Faders control the level of audio passing through the output of a channel. Most faders have a detented resting position about 2/3rds up its path. This is usually called 0 or “Unity” (sometimes signified by a “U”). This represents the position where no amplification or attenuation is done to the signal, or in other words the signal is neither turned up or down. As soon as the fader is raised above unity gain amplification is applied to the signal in order to make it louder.If the fader is brought below unity the signal is attenuated, turned down, or resistance is applied to it.
Virtual Faders are usually found in a software mixer, control surface, or digital mixing board. Virtual faders control audio passing through a virtual mixer. They are not specifically connected to an amplifier or attenuator like the faders mentioned above. They simply send and receive commands of the location of the fader in its path. For example, if a virtual fader is moved up, gain is added to the digital audio passing through the virtual mixer through mathematical calculations done with the digital code of the audio. If the fader is brought down calculations are done to attenuate the digital audio signal. There are no physical devices connected to the virtual fader because it is simply more like a plus or minus button on a calculator than a fader. It just looks like a fader in order to be familiar and consistent to other aspects of the audio recording world.

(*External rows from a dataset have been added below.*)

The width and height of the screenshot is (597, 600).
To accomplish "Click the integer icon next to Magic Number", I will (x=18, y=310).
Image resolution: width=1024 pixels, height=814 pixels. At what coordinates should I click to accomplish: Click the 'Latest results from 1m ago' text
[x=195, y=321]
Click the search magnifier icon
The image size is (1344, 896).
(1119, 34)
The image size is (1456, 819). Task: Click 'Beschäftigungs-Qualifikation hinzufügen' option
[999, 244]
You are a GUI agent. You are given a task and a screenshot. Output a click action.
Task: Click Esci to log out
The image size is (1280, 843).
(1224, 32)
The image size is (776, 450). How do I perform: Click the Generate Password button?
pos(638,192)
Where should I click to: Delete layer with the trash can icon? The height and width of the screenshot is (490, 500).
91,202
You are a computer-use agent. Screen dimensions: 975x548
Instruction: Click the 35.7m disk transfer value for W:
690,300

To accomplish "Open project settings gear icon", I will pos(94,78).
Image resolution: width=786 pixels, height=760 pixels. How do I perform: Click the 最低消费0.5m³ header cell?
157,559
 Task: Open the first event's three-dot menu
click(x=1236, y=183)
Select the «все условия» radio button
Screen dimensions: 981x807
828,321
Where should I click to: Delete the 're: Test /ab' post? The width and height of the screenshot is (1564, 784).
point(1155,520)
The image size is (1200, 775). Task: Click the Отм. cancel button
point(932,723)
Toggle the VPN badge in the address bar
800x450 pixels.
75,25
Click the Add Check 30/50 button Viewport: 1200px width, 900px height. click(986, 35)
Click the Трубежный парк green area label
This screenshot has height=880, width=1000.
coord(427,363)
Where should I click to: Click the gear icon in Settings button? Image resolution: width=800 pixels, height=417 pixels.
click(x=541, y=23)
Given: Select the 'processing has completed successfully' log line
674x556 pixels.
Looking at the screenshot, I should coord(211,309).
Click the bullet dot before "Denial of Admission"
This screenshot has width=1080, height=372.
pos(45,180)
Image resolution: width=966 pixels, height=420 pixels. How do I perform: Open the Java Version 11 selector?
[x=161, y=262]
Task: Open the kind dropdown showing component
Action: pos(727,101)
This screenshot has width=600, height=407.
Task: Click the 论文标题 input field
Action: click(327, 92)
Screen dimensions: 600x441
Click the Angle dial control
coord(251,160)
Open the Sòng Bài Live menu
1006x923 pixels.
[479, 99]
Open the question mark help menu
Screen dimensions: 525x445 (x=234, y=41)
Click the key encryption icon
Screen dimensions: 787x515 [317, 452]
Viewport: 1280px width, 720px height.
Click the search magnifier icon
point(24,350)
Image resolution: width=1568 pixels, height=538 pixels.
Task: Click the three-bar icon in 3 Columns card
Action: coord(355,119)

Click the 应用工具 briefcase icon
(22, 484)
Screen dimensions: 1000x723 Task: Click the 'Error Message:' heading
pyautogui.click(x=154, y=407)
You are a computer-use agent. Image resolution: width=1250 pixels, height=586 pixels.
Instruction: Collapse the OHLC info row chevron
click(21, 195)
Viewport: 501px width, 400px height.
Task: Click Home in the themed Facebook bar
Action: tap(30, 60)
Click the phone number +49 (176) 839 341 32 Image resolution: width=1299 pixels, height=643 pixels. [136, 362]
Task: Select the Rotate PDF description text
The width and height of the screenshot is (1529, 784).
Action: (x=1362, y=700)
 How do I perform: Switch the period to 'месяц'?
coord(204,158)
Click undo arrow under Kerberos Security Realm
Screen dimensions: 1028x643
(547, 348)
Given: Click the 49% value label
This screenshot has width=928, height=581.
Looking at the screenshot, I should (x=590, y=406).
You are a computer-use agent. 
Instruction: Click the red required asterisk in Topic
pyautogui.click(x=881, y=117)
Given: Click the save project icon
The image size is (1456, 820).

Voltage Control Amplifiers are different than standard faders because they do not pass an audio signal through them. They can be assigned to control other faders, groups or function that do pass audio. VCAs are commonly used to control all of the faders of a group simultaneously on analog consoles and in most DAW programs, but are also seen assignable to a myriad of functions in analog and software synthesizers. Many digital consoles and DAWs have changed the name VCA to DCA (Digitally Controlled Amplifier) to be more accurate to the digital world (where there are no voltages being controlled), but of course they serve the same purpose as VCAs.
There are other types of faders that you may hear about like moving faders, flying faders or motorized faders. These are all similar in that they are physical faders on an analog or digital console that can be moved by motors into a specific position.